A "sawtooth" model that is similar to the sort advanced by Watzlawick, Beavin, and Jackson (1967) is shown in Figure 2. The lines represent messages that are exchanged during the course of a communication event. The downward lines with arrows represent messages sent by Person 1, while the upward lines represent messages initiated by Person 2. A model of this sort highlights the communication process, dynamics, and history, while it minimizes the emphasis on direction of influence.

Other types of models that have become popular emphasize communication networks—the flow of messages among individuals in a group or organization, for example. Such a model for a hypothetical group is depicted in Figure 3. Each circle represents an individual, and the arrows denote messages.

Communication models serve to clarify the nature of communication, to provide a guide for research, and to offer a means of displaying research findings. Such models are a tool by which scholars, practitioners, and students can illustrate their thinking about what they consider to be the most important aspects of communication.

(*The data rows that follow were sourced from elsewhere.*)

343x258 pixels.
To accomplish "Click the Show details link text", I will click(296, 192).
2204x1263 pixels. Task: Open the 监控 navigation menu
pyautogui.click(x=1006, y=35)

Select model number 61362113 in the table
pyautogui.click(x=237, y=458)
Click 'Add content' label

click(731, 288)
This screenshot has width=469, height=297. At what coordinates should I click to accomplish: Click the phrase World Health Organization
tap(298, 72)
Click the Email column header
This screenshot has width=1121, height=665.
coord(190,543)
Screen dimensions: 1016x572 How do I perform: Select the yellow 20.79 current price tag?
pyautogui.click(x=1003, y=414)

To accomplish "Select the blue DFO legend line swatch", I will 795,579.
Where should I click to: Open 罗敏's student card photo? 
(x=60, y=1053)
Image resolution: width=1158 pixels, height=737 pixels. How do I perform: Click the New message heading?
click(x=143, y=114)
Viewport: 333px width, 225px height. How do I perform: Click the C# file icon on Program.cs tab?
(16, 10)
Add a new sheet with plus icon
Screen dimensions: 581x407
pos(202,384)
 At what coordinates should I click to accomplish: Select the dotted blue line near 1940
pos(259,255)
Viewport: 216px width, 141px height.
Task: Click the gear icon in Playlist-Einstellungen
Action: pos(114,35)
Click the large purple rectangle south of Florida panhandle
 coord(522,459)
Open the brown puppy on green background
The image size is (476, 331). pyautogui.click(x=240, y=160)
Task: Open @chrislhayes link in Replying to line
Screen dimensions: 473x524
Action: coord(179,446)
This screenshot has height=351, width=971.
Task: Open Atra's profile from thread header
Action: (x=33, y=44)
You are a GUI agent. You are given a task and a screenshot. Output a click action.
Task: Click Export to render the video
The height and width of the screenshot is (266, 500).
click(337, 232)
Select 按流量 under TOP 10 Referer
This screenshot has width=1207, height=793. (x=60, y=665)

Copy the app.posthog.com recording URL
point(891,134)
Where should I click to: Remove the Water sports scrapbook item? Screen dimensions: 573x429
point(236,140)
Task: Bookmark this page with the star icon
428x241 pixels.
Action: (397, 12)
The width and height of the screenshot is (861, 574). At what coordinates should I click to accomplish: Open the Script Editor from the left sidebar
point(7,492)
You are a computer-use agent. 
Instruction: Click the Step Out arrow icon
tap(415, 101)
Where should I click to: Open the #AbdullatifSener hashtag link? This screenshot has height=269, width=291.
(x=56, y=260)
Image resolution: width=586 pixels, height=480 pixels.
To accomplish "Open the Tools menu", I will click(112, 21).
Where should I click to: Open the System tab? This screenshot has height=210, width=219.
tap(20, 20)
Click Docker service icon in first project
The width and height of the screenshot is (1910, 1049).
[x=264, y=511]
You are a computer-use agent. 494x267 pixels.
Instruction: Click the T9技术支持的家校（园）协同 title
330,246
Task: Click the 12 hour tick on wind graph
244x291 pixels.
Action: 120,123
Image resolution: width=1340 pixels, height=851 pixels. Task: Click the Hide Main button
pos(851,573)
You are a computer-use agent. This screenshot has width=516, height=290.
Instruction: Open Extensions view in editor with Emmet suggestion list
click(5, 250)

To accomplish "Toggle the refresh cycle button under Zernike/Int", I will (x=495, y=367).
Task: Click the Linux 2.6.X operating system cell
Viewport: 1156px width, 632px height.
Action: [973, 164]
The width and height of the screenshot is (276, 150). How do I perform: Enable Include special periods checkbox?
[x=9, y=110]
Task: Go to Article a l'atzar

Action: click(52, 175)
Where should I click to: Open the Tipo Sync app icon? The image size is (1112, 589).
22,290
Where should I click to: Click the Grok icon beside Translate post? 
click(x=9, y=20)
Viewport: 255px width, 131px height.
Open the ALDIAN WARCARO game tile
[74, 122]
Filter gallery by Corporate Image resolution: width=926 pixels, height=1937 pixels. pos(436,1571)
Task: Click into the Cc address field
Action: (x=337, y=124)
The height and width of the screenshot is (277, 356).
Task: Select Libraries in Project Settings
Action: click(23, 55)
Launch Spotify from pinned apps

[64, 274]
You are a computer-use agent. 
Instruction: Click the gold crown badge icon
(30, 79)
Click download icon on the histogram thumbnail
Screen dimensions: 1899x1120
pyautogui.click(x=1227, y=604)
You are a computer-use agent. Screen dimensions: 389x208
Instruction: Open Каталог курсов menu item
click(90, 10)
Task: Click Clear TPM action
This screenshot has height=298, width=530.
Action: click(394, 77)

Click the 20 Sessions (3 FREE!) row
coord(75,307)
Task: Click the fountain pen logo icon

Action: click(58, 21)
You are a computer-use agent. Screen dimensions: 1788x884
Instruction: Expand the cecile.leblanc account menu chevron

See also:Evolution of Communication; Group Communication; Instructional Communication; Interpersonal Communication; Networks and Communication; Nonverbal Communication; Organizational Communication; Paradigm and Communication.

Bibliography

Aristotle. (1954). Rhetoric and Poetics, tr. Robert W. Rhys. New York: Random House.

Dance, Frank E. X. (1967). Human Communication Theory: Original Essays. New York: Holt.

Ruben, Brent D., and Stewart, Lea P. (1998). Communication and Human Behavior, 4th edition. Needham Heights, MA: Allyn & Bacon.

Schramm, Wilbur. (1954). The Process and Effects of Mass Communication. Urbana: University of Illinois Press.

Shannon, Claude E., and Weaver, Warren. (1949). The Mathematical Theory of Communication. Urbana: University of Illinois Press

Thayer, Lee. (1968). Communication and Communication Systems. Homewood, IL: Irwin.

Watzlawick, Paul; Beavin, Janet H.; and Jackson, Don D. (1967). Pragmatics of Human Communication. New York: W. W. Norton.